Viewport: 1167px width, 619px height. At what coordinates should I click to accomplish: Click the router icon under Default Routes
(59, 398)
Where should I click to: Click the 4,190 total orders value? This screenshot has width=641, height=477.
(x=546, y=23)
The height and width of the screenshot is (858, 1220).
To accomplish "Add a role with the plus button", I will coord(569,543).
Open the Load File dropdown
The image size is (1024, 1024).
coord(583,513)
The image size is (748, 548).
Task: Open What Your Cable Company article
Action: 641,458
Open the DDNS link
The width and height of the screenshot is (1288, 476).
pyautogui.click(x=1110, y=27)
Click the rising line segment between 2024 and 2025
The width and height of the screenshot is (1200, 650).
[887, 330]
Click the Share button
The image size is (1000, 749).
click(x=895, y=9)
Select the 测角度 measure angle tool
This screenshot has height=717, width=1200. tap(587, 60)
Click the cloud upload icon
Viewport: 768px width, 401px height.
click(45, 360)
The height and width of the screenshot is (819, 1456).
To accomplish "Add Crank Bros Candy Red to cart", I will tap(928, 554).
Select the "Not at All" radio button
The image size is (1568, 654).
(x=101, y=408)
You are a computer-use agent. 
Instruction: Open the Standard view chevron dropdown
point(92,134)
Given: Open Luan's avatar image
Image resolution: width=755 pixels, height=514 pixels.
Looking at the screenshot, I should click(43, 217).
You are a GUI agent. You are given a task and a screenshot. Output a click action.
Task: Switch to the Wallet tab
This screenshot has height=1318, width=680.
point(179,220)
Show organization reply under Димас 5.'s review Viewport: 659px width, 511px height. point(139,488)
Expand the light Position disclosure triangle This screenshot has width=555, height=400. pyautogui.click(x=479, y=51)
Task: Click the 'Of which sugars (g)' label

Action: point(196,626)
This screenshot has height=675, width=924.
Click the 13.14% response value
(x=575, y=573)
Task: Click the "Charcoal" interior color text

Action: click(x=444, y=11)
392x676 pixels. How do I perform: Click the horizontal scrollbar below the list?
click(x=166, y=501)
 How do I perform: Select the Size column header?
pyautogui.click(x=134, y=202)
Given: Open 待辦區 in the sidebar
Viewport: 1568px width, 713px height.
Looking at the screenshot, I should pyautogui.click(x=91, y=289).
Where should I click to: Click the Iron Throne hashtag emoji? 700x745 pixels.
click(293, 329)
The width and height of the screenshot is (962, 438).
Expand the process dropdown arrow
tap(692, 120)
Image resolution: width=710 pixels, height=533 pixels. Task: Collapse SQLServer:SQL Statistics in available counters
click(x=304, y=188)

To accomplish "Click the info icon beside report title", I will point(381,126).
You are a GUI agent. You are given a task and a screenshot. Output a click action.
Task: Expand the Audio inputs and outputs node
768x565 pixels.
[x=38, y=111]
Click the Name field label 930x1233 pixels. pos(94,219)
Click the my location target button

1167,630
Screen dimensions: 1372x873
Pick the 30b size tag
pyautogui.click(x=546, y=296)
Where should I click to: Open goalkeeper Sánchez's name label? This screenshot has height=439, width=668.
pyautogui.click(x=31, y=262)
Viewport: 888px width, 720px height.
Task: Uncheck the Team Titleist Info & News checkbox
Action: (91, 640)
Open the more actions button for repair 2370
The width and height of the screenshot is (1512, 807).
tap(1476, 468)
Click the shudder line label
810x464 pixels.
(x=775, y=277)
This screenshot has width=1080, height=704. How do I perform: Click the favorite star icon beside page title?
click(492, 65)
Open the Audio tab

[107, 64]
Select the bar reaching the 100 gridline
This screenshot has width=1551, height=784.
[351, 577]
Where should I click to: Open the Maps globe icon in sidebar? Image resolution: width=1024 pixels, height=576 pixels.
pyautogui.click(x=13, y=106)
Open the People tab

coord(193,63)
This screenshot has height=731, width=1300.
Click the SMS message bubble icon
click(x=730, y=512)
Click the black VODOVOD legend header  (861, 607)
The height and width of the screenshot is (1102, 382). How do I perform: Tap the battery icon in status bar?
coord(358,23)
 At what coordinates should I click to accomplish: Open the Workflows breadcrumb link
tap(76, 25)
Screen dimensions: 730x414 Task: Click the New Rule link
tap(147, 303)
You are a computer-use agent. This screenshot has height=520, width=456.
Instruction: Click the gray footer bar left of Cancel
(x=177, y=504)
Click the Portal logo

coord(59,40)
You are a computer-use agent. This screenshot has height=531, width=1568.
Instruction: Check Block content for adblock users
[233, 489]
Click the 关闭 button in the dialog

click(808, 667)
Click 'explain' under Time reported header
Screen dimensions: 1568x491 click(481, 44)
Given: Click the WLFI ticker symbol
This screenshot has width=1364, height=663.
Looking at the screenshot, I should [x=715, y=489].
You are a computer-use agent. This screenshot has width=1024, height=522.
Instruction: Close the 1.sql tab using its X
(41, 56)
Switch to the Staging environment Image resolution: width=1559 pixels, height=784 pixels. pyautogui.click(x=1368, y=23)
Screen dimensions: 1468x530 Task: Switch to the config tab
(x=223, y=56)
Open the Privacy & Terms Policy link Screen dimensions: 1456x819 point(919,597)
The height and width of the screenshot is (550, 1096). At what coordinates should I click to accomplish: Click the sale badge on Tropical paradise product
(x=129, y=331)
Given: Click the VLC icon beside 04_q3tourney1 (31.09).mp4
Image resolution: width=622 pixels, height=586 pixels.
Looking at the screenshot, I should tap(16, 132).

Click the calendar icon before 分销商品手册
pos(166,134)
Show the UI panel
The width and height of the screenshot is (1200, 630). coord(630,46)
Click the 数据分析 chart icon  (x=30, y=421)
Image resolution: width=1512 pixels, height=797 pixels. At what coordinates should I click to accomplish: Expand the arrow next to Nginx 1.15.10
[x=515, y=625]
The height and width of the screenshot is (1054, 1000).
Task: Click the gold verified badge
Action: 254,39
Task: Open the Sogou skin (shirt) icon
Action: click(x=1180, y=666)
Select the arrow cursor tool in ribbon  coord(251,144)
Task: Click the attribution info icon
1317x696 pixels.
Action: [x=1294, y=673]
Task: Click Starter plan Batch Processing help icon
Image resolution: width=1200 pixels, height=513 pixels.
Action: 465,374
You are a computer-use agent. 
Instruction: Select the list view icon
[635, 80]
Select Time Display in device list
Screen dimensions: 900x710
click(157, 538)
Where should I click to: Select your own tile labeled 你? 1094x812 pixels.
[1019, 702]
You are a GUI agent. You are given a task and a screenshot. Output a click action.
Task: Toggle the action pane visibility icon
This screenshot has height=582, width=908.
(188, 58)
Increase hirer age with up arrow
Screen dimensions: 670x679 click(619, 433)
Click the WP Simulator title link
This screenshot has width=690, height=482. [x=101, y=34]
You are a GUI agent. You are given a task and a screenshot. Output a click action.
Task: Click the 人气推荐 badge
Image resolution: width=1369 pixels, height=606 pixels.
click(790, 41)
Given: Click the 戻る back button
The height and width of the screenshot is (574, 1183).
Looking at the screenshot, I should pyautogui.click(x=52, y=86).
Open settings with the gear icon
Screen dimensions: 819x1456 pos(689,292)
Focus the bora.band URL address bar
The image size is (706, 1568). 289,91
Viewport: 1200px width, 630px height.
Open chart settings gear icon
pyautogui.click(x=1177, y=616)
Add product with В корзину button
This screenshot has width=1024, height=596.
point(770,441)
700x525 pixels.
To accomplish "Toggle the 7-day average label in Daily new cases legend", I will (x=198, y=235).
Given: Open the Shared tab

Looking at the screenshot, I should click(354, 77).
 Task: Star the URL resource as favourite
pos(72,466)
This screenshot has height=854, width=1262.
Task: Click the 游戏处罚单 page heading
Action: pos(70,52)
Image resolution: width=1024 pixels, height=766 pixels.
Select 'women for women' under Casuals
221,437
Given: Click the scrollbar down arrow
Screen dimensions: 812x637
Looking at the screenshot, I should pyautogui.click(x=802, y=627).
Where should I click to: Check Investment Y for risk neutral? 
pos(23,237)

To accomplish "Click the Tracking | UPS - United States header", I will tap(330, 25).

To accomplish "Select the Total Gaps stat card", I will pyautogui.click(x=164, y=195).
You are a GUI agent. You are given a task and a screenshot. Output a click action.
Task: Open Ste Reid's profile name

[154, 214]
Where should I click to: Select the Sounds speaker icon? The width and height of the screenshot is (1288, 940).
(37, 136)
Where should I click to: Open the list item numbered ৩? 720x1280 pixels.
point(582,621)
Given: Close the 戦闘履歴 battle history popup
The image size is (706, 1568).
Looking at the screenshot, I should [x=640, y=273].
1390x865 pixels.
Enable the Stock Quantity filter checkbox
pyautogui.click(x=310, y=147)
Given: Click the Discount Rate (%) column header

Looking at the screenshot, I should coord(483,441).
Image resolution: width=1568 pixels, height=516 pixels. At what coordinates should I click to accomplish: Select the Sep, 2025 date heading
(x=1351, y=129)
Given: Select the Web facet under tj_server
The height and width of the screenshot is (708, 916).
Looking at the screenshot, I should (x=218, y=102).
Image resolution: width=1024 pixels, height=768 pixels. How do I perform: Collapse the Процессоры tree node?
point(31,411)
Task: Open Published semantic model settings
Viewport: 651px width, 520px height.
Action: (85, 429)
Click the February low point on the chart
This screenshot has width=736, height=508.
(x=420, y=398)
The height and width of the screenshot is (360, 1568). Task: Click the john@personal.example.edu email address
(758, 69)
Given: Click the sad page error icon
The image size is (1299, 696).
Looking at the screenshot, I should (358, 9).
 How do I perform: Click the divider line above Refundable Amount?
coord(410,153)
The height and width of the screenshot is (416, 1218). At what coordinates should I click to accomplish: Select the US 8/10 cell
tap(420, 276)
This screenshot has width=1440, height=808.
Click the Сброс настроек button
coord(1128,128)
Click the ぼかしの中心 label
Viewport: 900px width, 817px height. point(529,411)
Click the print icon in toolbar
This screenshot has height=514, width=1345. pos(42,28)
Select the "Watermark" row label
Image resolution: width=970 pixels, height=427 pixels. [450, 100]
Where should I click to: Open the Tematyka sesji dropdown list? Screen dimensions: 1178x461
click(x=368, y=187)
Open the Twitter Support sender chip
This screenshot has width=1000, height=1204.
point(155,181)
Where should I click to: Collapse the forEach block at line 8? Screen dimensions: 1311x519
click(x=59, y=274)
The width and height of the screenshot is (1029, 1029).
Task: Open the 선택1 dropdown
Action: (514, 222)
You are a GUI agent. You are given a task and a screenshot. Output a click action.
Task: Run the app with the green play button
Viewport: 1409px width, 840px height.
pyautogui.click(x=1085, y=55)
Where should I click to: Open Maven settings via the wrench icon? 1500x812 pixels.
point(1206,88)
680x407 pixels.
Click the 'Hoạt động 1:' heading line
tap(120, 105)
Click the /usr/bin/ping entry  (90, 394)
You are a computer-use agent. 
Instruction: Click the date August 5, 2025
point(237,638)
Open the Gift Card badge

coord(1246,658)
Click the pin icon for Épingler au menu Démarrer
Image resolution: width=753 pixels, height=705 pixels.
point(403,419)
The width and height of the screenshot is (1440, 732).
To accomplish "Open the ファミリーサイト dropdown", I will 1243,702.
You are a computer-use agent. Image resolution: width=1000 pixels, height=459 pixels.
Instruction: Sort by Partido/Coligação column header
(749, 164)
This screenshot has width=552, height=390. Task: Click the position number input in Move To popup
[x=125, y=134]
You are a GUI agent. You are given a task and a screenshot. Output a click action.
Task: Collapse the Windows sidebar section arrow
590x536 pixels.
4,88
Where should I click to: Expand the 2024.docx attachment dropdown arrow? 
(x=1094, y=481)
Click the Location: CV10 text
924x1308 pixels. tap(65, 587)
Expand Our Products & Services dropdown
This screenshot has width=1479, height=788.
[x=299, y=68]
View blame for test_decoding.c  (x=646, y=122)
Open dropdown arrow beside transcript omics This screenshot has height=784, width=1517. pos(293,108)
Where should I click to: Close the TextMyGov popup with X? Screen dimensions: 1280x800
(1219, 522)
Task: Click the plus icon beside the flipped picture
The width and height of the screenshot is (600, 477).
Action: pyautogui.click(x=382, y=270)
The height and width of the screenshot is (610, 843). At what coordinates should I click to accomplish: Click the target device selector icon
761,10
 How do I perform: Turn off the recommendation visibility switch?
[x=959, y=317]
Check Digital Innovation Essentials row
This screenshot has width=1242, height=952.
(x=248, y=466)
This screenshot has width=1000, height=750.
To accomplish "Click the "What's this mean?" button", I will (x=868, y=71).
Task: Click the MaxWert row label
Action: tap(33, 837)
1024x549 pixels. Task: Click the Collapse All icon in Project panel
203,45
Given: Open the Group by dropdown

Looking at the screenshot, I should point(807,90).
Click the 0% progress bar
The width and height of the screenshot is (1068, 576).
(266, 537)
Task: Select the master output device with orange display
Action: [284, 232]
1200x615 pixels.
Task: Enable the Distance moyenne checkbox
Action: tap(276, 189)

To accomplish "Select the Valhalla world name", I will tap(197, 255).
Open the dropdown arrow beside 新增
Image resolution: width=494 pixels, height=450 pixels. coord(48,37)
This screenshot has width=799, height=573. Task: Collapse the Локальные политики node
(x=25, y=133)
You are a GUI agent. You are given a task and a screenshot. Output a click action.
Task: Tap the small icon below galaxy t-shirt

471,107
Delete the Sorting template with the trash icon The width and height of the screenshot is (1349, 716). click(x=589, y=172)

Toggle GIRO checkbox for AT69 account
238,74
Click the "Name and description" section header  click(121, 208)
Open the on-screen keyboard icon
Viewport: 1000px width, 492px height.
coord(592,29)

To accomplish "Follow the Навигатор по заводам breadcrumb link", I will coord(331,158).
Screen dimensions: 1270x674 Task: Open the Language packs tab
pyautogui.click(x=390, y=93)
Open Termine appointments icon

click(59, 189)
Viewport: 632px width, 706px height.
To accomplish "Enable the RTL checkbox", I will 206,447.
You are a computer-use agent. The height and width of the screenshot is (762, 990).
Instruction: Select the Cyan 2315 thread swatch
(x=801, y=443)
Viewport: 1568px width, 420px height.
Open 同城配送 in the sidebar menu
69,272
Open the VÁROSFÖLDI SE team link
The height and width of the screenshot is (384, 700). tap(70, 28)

- - - - - - -

◆ **Aim of the exercise**
Pull out every line of the entries that includes the word "legend".

◆ **Solved problem**
Click the black VODOVOD legend header  (861, 607)
To accomplish "Toggle the 7-day average label in Daily new cases legend", I will (x=198, y=235).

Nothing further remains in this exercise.